Sixth-grader Ashlynn Cuthbert said that she wanted to be a part of
the Civil Rights Team because she wanted to make a difference in the world that she thought
was unfair.
“I want the Civil
Rights Team to help students of all ages to acknowledge the problems that still
exist today and help to prevent those problems from hurting them or others,”
Cuthbert said. “Students are better equipped to make a difference by
participating in the Civil Rights Team because the CRT provides resources that
students might not find on their own, and it gives a community that can help
you to find new and better ways to change the world. It gives students the
chance to meet people that believe in the same things that you believe in,
and those people can help you and give you even more strength than if you
were doing it alone.”
Cuthbert says social
justice should be on the minds of students at WMS because they are the next
generation, and if we change doesn’t happen now, the years and years of
tradition and unequal social justice will continue.
Maddy Beckwith, an
eighth-grader, said that WMS students who join the Civil Rights Team get a
better glance of the issues happening in school.
“I think social
justice issues should be on the mind of students at WMS because if students
aren't aware of them, then for example they could accidentally make a racist
comment that affects one of their fellow classmates,” she said.
Seventh-graders Eva
Schroeder and Cynthia Flaherty say they joined the Civil Rights Team to support
equality for everyone.
Schroeder said she
wants to stand up for people that can't do so for themselves.
“I think it's
stupid to judge people based on the color of their skin. I think people are
just looking for drama or someone to make fun of sometimes, and it's not right,”
she said.
Flaherty said she’s optimistic the WMS Civil Rights
Team can open some eyes and change minds.
“I would like to
see them change the minds of the people that believe others are lower than
them, and because I believe that everyone should be in a safe place that they
know they won’t get bullied for,” she said. ”If things are still flawed now,
then they will become worse over time; so if they fix it now it could better
things.”
Sixth-graders Preston
Smith and Ali Albair say they have each encountered racism in the community and
that they hope groups such as the Civil Rights Team can educate everyone about
the harm that racist acts and slurs cause to others.
“I joined to help
every kid be proud of who they are,” Smith said. “My dad and I have both
experienced racism first-hand and it’s really sad and mean and also enraging.”
Albair said that he
wanted to participate in CRT activities to make people of different skin
colors, gender preferences, gender identity, body size, disability and religion
feel comfortable at Windham Middle School.
“As for social
justice, everyone should have the same privileges, not based on their race,
their gender preferences, or anything in between. If one person has the right
do to something like take a train or go shopping other people should too,”
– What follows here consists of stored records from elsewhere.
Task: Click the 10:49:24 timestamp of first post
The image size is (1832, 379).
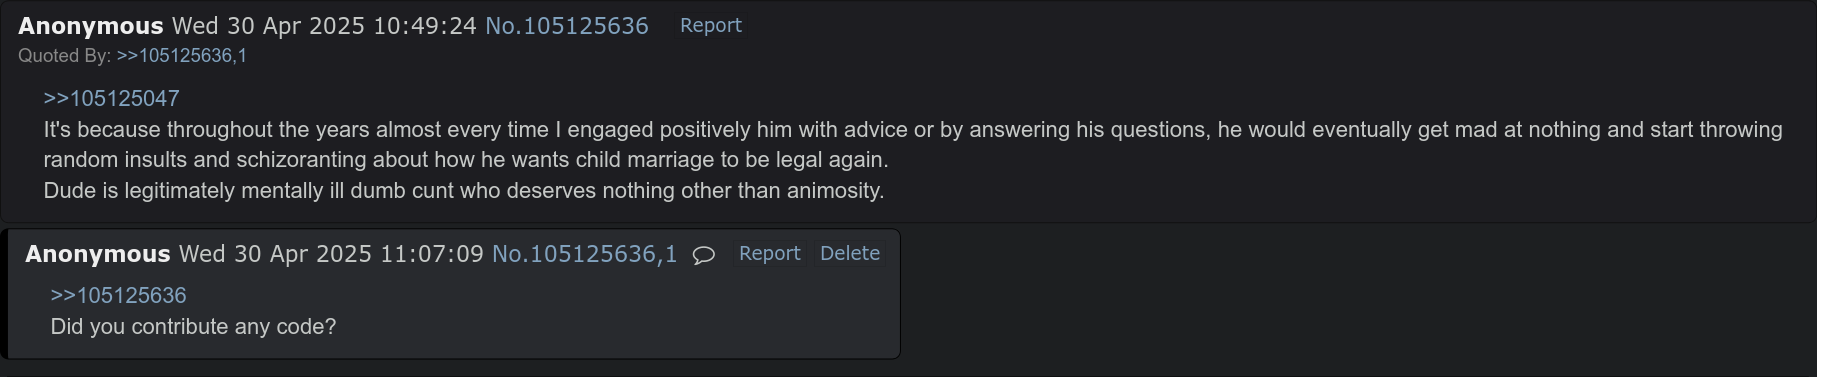Action: tap(425, 26)
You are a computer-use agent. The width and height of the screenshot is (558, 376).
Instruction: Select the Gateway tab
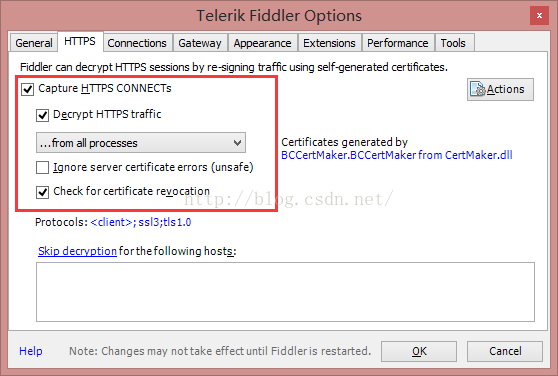click(200, 43)
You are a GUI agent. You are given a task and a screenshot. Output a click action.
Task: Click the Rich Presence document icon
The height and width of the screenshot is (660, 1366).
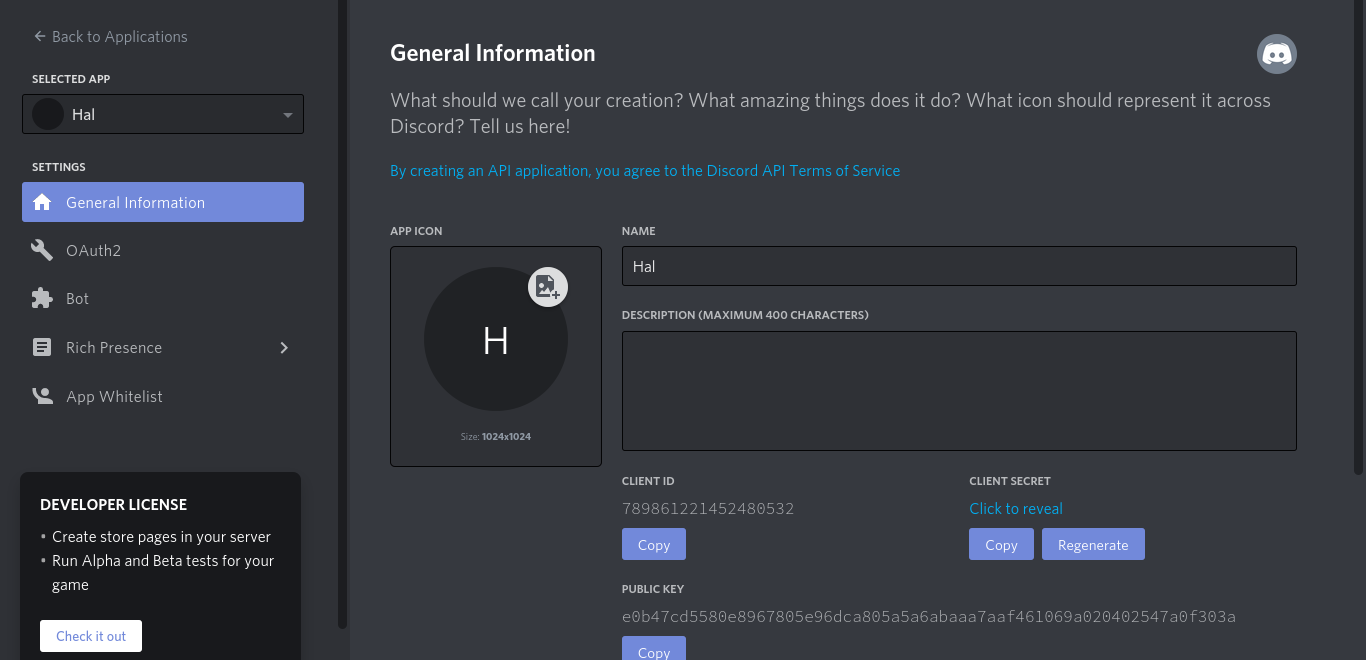41,347
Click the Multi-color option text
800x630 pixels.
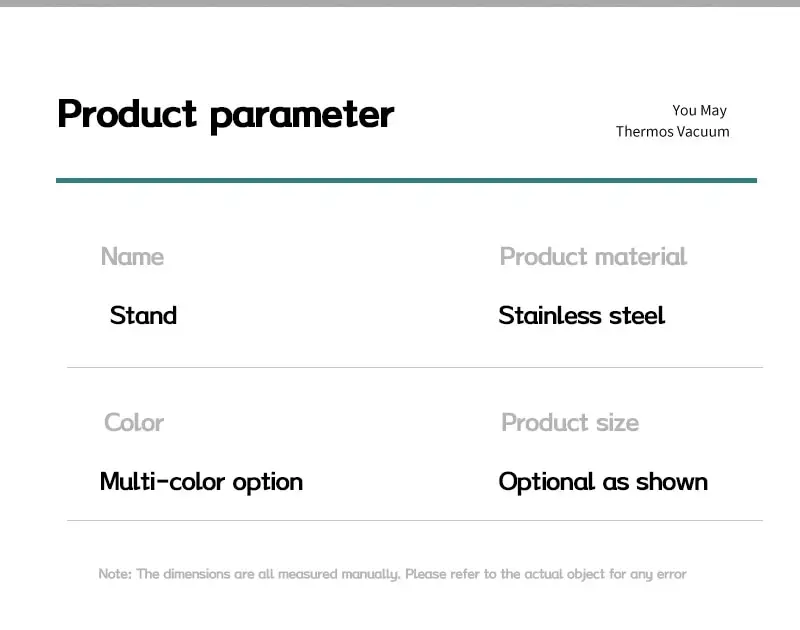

Albair said. “I think that people should never use slurs, especially if its
offending to people.”
Hunter Gibson, an
eighth-grader, said he has wanted to be a part of the Civil Right Team for as
long as he can remember.
“I see them
expanding greatly and then getting everyone to see each other as equals,”
Gibson said. “It's a shame we are going in the right direction but not fast
enough.”
Sixth-grader Moriah
Layton said she joined the Civil Rights Team to help ensure that everyone feels
safe in school.
“Kids can make a
difference in the world,” she said. “They know what’s going on and can come up
with ways to fix it.”
Hinojoso said he believes that the greatest obstacle
facing America right now in the area of race and social justice is language.
“The American people do
not have a shared narrative about our past and present, not to mention the
language with which to discuss it,” he said. “When we lack the words in common
with which to have the conversations we utterly need to have, we inevitably see
division in our communities.”
He said he’s spoken to many who believe that racism ended with
Martin Luther King Jr.’s voting rights marches, or others who dismiss the
harassment of LGBTQ students in schools and that is why student groups such as
the WMS Civil Rights Team are vital to the community.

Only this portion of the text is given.